Sunday 22 November 2009

End-of-the-year thoughts

Today's sermon was about redeeming the time before we die. It's a line of scripture which always makes me think of the T.S. Eliot poem Ash Wednesday:

White light folded, sheathing about her, folded.
The new years walk, restoring
Through a bright cloud of tears, the years, restoring
With a new verse the ancient rhyme. Redeem
The time. Redeem
The unread vision in the higher dream
While jewelled unicorns draw by the gilded hearse.


Well, of course, redeem the time we must. They are dying thus around us every day, as Mr John Jarndyce says in
Bleak House. But my thoughts today are also lingering on the unread vision in the higher dream.

The unread vision. I suppose there are periods in everyone's life when they feel that the vision is unread, or indeed unreadable. There is lead in the shoes. The mental and affective spine has frozen as if to protect itself from further injury. But must it be this way? Is it excusable on our part?

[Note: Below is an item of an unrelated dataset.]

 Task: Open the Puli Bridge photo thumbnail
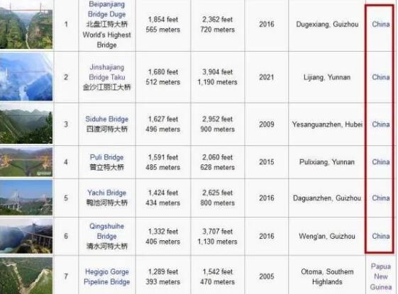(x=26, y=162)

I don't think this is just about keeping our eyes on a fixed end or goal beyond this life. That of course we must do. But I'm curious about what makes us stop reading the vision in the higher dream. By the dream I mean that which assures us of the larger vistas that lie beyond our stifled confines; I mean awareness of, or sensitivity to, something more enriching that the TV-dinner of commercial society; something therapeutic after the unredeemed quotidian has finished abusing our souls; something restorative after the wicked have pillaged our hearts' reserves and left us for dead. By the dream, I mean the realities that bring both mind and appetite into tune with truth, goodness and beauty.

Does it become obscure because of our circumstances? Do we obscure it by our own distractions? How do we end up moving through solid air? To me it's like losing the taste for food. Something happens to the palette, something in the central gustatory system goes wrong, and the faculty of taste, or in this case the faculty of
reading the vision in the higher dream, becomes confused, unable to tell salt from sweet. But why do we flee the conditions of creativity? Why do we live in miserly fashion rather than generously? Why do we retreat from the challenge of the ludic, to a false repose in static inertia? What has poisoned the system so badly that paralysis has become the only safe option? Why are we counting out life in cans? Cause or consequence of ceasing to read the dream?

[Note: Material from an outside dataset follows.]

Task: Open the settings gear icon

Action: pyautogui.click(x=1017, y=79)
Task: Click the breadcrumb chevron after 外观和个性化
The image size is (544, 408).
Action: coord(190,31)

But, at that point, have we not simply arrived at the point where T.S. Eliot sat down ninety years ago and wrote:

These fragments I have shored against my ruins

And have we caught up with him?

**************************

So here I am at the end of the year, resolved to collect fragments. What else can one do? Stravinsky said rules were the condition of creativity in music. I wonder if it isn't the same with all action which is meant to make the mind blossom when it only feels like wilting. Collect fragments, examine them by candlelight, find the cool melodies to sooth the torrid tension, and hope for a better place in the months ahead. Hope for the dream.

I go into the new year - the new liturgical year - with spiritual goals reaffirmed. But I will fail unless I find somehow, somewhere the renewed desire to
read the dream.

Redeeming the time and reading the dream might well be inseparable. For fragments are not so very far from fragile bodies and lost souls.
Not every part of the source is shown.